Additionally, the organization sells gardening seeds and planters, beeswax candles, branded coffee mugs, and apparel. Huneebee Project also runs a seasonal flower subscription service which provides eight weeks – June to September – of locally-harvested flowers from its gardens which are available for pick-up at the organization’s headquarters.

But it’s more than just hands-on job skills experience participants are receiving, Taylor says. Huneebee Project also provides workshops – including resume writing – that help youth to market their program-related skills. In some cases, they don’t need to look far; to date, twelve past participants have been hired part-time by the organization – including six currently working with Huneebee – to support its nine garden sites and 40 hives.

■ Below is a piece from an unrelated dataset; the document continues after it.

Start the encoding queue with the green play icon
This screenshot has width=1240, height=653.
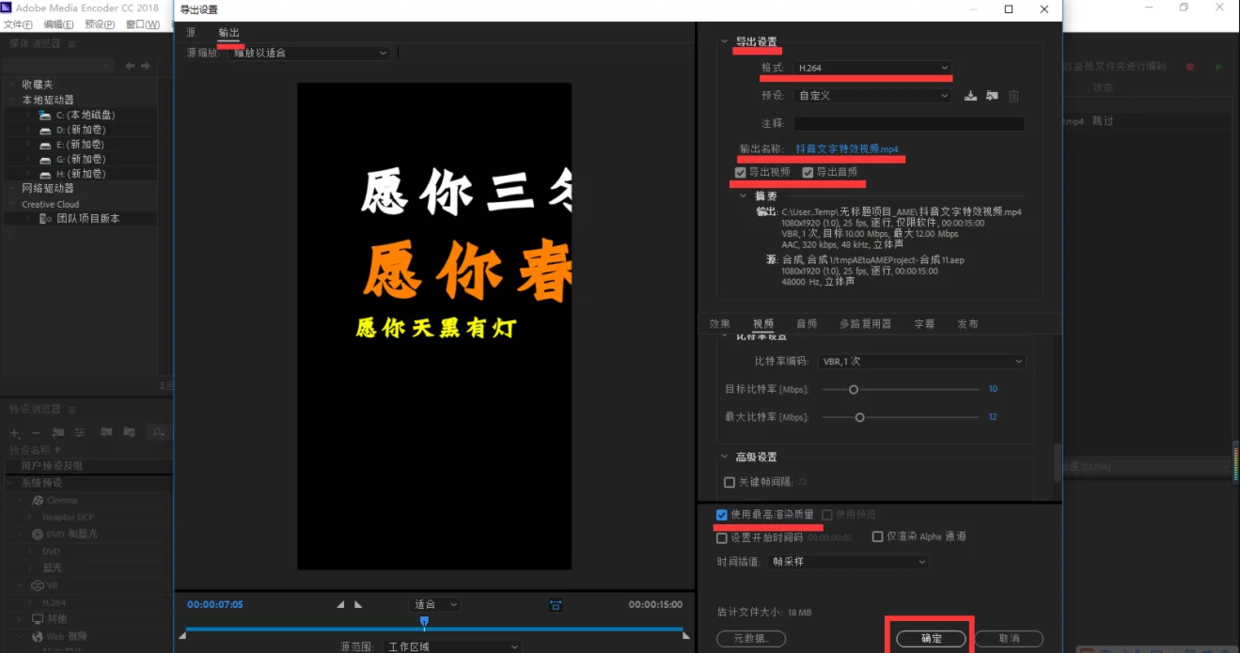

What makes Taylor most happy is seeing the engagement of young people who may have struggled in the past to attend school.

“In order to graduate from our program, [participants] have to attend a minimum of 75% of our workshops and complete a finalized resume,” Taylor said. “On average, 96% of our participants achieve that.”

To continue to grow its capacity and funding to serve more youth, Huneebee offers a variety of sponsorship opportunities from a $55 level to install and maintain a bee hotel to a top-level $1,310 option that supports 10,000 bees and comes with corporate branding, social media posts and hive updates. Earlier this year, Huneebee secured a federal grant from the United States Department of Agriculture (USDA), which Taylor plans to use to build a commissary honey house and beekeeping training hub in Connecticut.

“We want to continue to support other local beekeepers – particularly those with backgrounds and identities underrepresented in the beekeeping community – and get to a place where [Huneebee] makes enough honey to sell year-round,” Taylor said.

For the youth served by Huneebee Project – and the Greater New Haven community – that’s a sweet opportunity.